Skip to main content

Sport England announces funding to tackle physical inactivity in London

Buenos Aires: LAE International

Brunel University is working with local partners in health and community sport to get some of the least active people in London moving, after research revealed the huge cost of physical inactivity to the NHS.
 
Five innovative projects which focus on engaging inactive people across London have been awarded a total of more than £2 million of National Lottery investment by Sport England’s ‘Get Healthy Get Into Sport’ Fund. Alongside partners from the London Borough of Hounslow, Brunel will deliver the Health and Sport Engagement (HASE) project, which aims to train sport coaches and health practitioners across 15 different sports to develop combined engagement strategies.
 
The project, which will receive £354,000 of funding, follows two years of research-practice collaboration between the Brunel Centre for Sport, Health and Wellbeing (BCSHaW) and the London Borough of Hounslow. BCSHaW researchers and colleagues Professor Julia Fox-Rushby and Dr Nana Anokye from the Health Economics Research Group (HERG) will conduct the evaluation. 

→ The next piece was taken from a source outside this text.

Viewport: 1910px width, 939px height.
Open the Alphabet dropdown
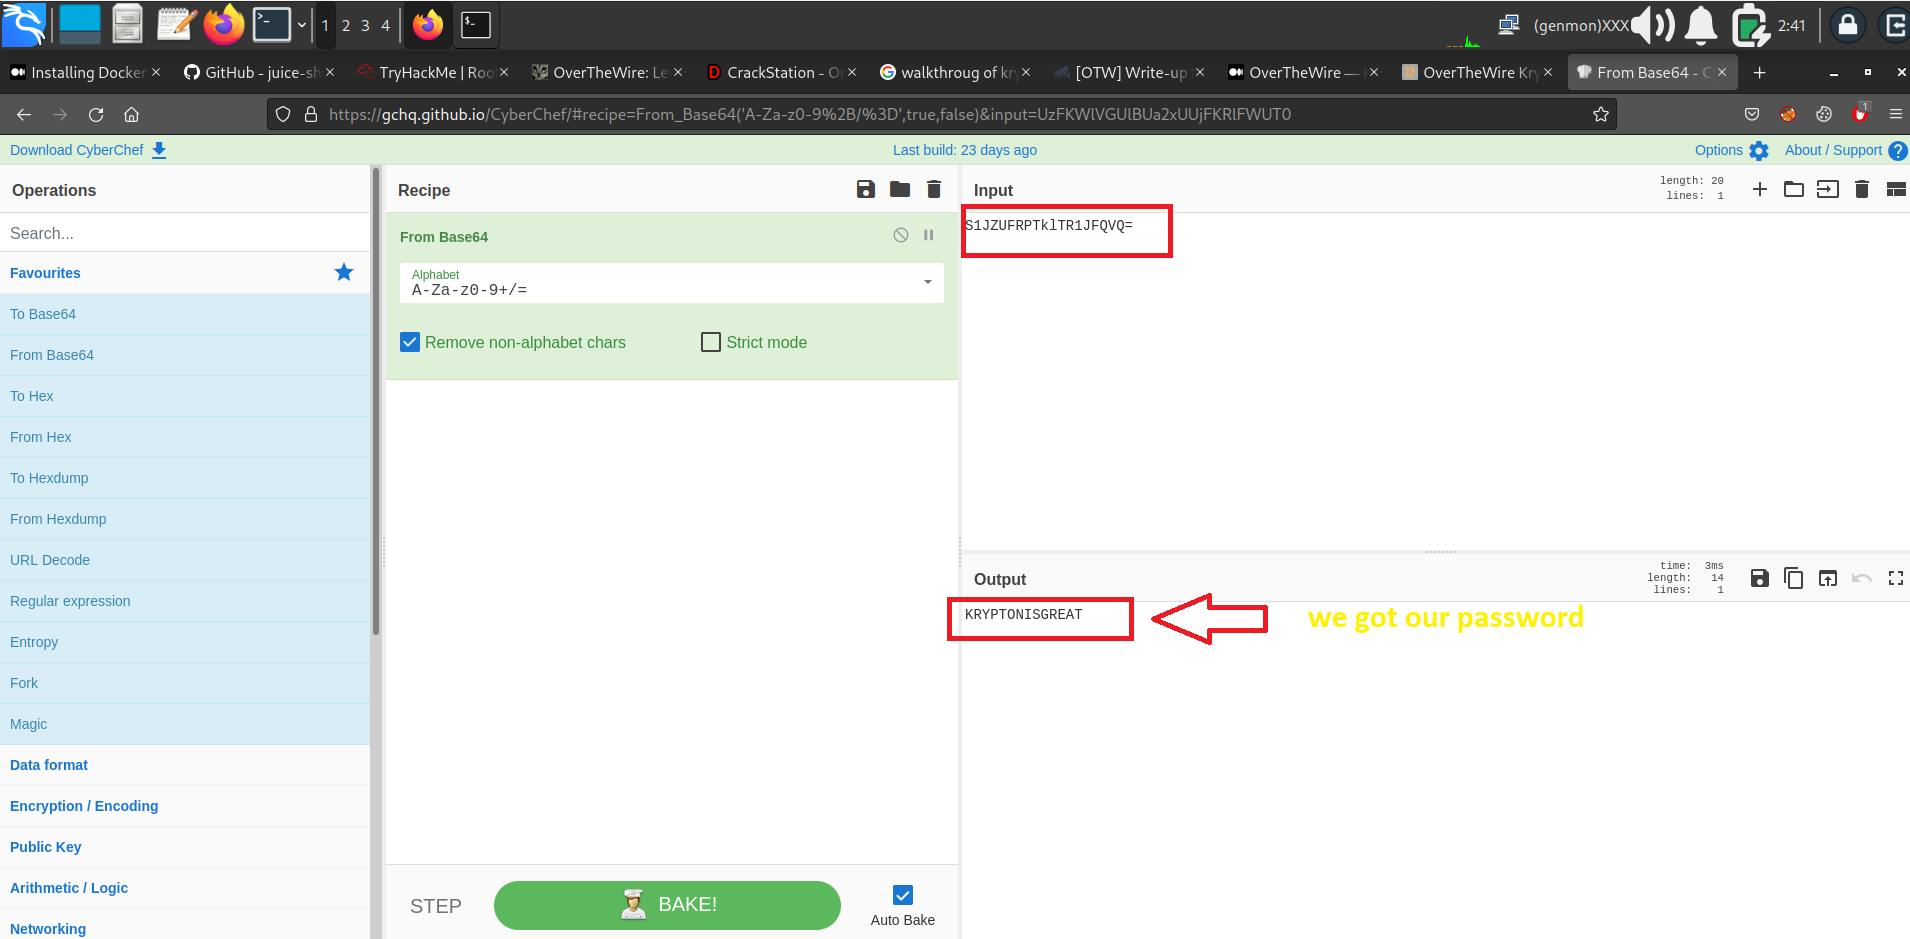pos(927,283)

Initial activities will include running focus groups to understand inactivity and barriers to sport participation for local residents, training sport coaches to tailor activities to the needs of previously inactive people, training health professionals to signpost appropriate opportunities, and delivering new monitored and evaluated activities to assess health and wellbeing outcomes.
 
Project Director Dr Louise Mansfield said: “We are delighted to receive this funding from Sport England to work with experienced partners to deliver sport in ways which really do work for inactive people. The project will have enormous and immediate benefit for Hounslow’s diverse community, and our rigorous evaluation of the sport, health and economic outcomes of the HASE approach will ensure that the lessons learned from promoting health through sport engagement are captured for the wider sport and health community.”
 
Cllr Ajmer Grewal, cabinet member for leisure and public health at Hounslow Council, added: “We are delighted to be working with Brunel University in this innovative and exciting project, and we are looking forward to supporting its delivery and wider engagement through our Community Sport and Physical Activity Network.
 
“With responsibility for public health lying with local authorities from 1 April, this is a great example of how we can support a different approach to health within the community. We will be looking to see how the lessons we learn from the project can inform how we deliver sport in the Borough in the future.”
 
New figures published by Sport England reveal that the cost of inactivity to the NHS was £131 million in London and over £900 million in England as a whole in 2009/10. Physical inactivity is the fourth leading risk factor for global mortality after high blood pressure, tobacco use and high blood glucose.
 
The Chief Medical Officer Professor Dame Sally Davies said: “If physical activity was a drug it would be regarded as a miracle, so everyone must take this seriously.
 
“Even relatively small amounts of exercise can have huge benefits to your health and help prevent serious health conditions like diabetes, cancer and heart disease. Adults can get their 150 minutes of activity a week in sessions of ten minutes or more.
 
“Everyone has a role to play and providing opportunities for those least active to get involved in sport could make a big difference to the nation’s fitness.”
 
Sport England’s Chief Executive Jennie Price concluded: “We are paying a heavy price for inactivity both in terms of people’s health and the burden on the NHS. These lottery-funded projects will help tens of thousands of people to get healthier and demonstrate the value of investing in sport and physical activity.”